- Página

========================

Nas razões recursais, a recorrente aduziu que os autos contêm prova suficiente do cometimento das ilegalidades atribuídas aos recorridos, mormente a gravação ambiental realizada pela testemunha ouvida em juízo, dando conta da oferta a eleitores de vantagens em troca do voto nas eleições de 2016 em Guaporé. Requereu o provimento, para ser julgada procedente a ação e cassados os registros ou diplomas dos representados, além de ser aplicada multa nos termos legais.

Com contrarrazões, nas quais aduzida preliminar de ilicitude da prova (fls. 132-137), nesta instância, os autos foram com vista à Procuradoria Regional Eleitoral, que se manifestou pela negativa de provimento ao recurso (fls. 141-147).

É o relatório.

========================

- Dados registrados
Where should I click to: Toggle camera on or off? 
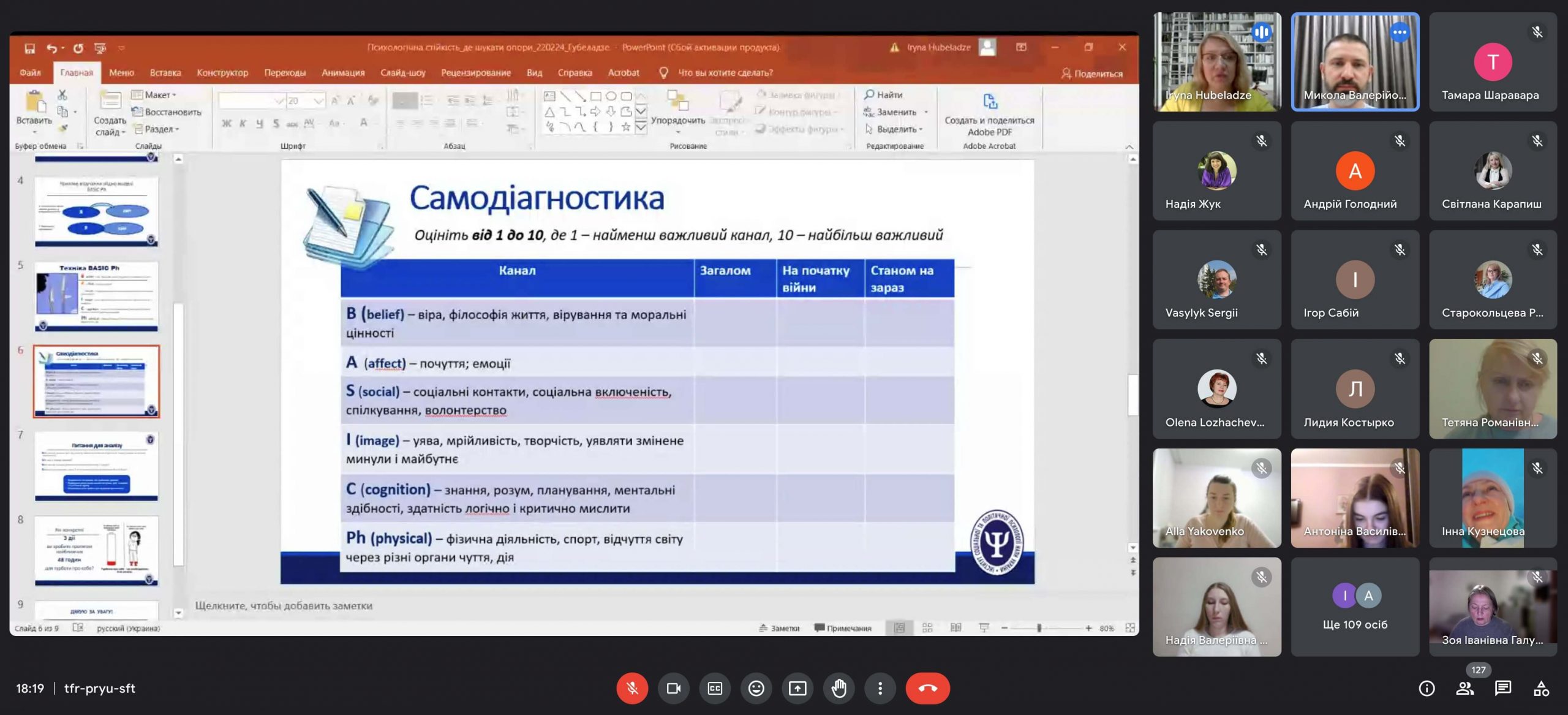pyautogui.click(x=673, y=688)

========================

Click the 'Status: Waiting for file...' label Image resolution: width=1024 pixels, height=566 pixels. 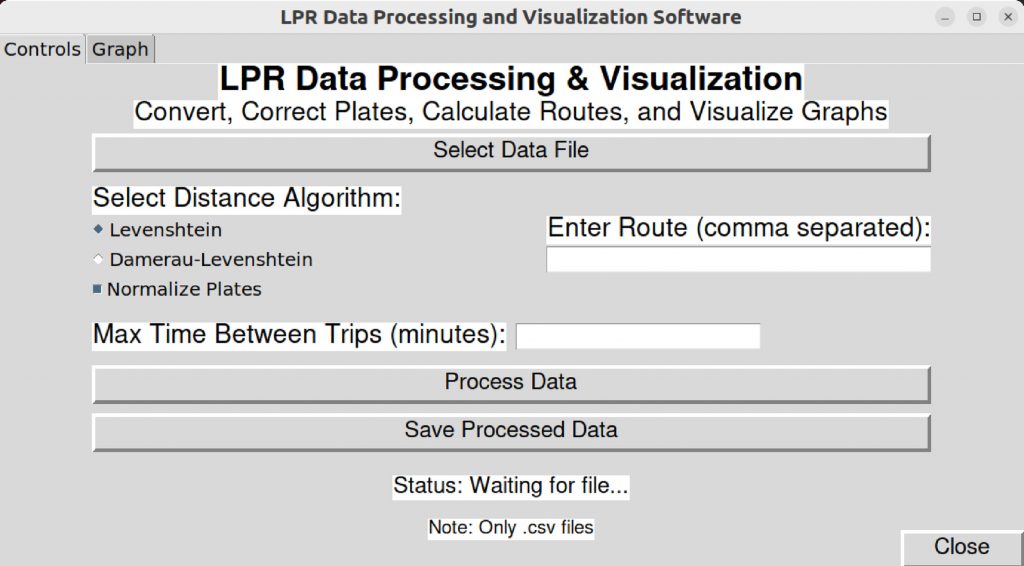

========================

Você pode transcrever sem alterações o trecho da página entre "Nas razões recursais, a" e "É o relatório.", incluindo as duas pontas?

- Resposta à tarefa
Nas razões recursais, a recorrente aduziu que os autos contêm prova suficiente do cometimento das ilegalidades atribuídas aos recorridos, mormente a gravação ambiental realizada pela testemunha ouvida em juízo, dando conta da oferta a eleitores de vantagens em troca do voto nas eleições de 2016 em Guaporé. Requereu o provimento, para ser julgada procedente a ação e cassados os registros ou diplomas dos representados, além de ser aplicada multa nos termos legais.

Com contrarrazões, nas quais aduzida preliminar de ilicitude da prova (fls. 132-137), nesta instância, os autos foram com vista à Procuradoria Regional Eleitoral, que se manifestou pela negativa de provimento ao recurso (fls. 141-147).

É o relatório.